As one of MIT’s most frequent teachers of 5.111—which is taken each year by more than 500 first-year students—for the past 16 years, Drennan has employed educational innovation to inspire others the way she was once inspired. For students coming to MIT to study the dynamic fields of computer engineering or biotechnology, learning about molecules and reactions can seem like a chore. Drennan, a MacVicar Faculty Fellow, has worked to dispel that perception by showing how basic chemical reactions underlie almost everything that happens in science. “It’s like learning a foreign language,” Drennan says. “At the beginning you are memorizing the words for ‘dog’ and ‘cat,’ but once you learn the language, a whole world opens up to you.”

Digital Assets

In 2011, Drennan used a grant from HHMI to establish an Education Lab, and produced a series of two-to-three-minute videos called “Behind the Scenes at MIT.” Most of the segments feature graduate students or undergrads describing their research in MIT faculty labs. Using illustrations and animations, the students explain how a basic chemistry concept helped them pursue solutions to real-world challenges as diverse as cancer, terrorism, and climate change. In companion videos, the up-and-coming chemists relate a personal story about how they became interested in science. Since the videos were produced, many of these subjects have moved on to pursue a chemistry-related career.

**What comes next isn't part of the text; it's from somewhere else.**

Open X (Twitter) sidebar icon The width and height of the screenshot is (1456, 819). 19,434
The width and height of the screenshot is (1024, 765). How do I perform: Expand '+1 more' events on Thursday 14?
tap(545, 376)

In a study conducted with MIT’s Teaching and Learning Laboratory, students who had watched the videos rated their motivation to learn chemistry a full 1 out of 7 points higher, on average, than during the half semester in which they had not seen the videos. (The spike in ratings was even sharper among female students; notably, two-thirds of the video subjects are female.) Drennan posted these videos to chemvideos.mit.edu, so they are available to anyone around the world with an interest in chemistry. They continue to be used by other instructors in the MIT classroom, as well. Assistant chemistry professor Matthew Shoulders, who co-teaches 5.111 with colleague Troy Van Voorhis, says he constructs portions of his lectures around the videos, and notices “the level of engagement spark up” in response.

As Drennan puts it, “Having a video of a peer saying ‘you should learn this’ is incredibly profound—it’s much more effective for students’ motivation than me as a professor jumping up and down trying to explain a concept.”

These videos are far from the only resources Drennan has made available to online chemistry learners. Since 2009, extensive materials from 5.111 as taught by Drennan and co-instructor Elizabeth Vogel Taylor PhD ’07 have been freely available on OpenCourseWare (OCW), MIT’s pioneering web-based publication of virtually all the Institute’s course content. Drennan is launching an extensively updated version of 5.111 on OCW this fall, featuring new edits of lectures that are divided into subject modules. “You can almost have the full experience of taking the course,” says Drennan: Visitors to OCW can download 5.111 lecture notes, homework problems, and handouts, and tally their success in answering onscreen “clicker questions” identical to those Drennan has used on campus to keep her students engaged and motivated by friendly competition.

As a resource for teachers, OCW includes extensive background information in a “This Course at MIT” section, in which Drennan discusses how she prepares lectures and promotes active participation.

Goal

All of these innovations emphasize using multiple pathways to learning—particularly important for the diverse group of online learners who gravitate to OCW. Drennan doesn’t expect every student will utilize every resource, but aims to make chemistry accessible to all students, and just maybe for some, to spark a lifelong passion for the subject. For a recent extra-credit clicker question, Drennan asked on-campus students what kind of video they would make to show the relevance of chemical reactions in the real world. She was overwhelmed by the responses, which included applications she hadn’t even thought of herself. “At the time they are telling me why chemistry is important,” Drennan says, “my job is done.”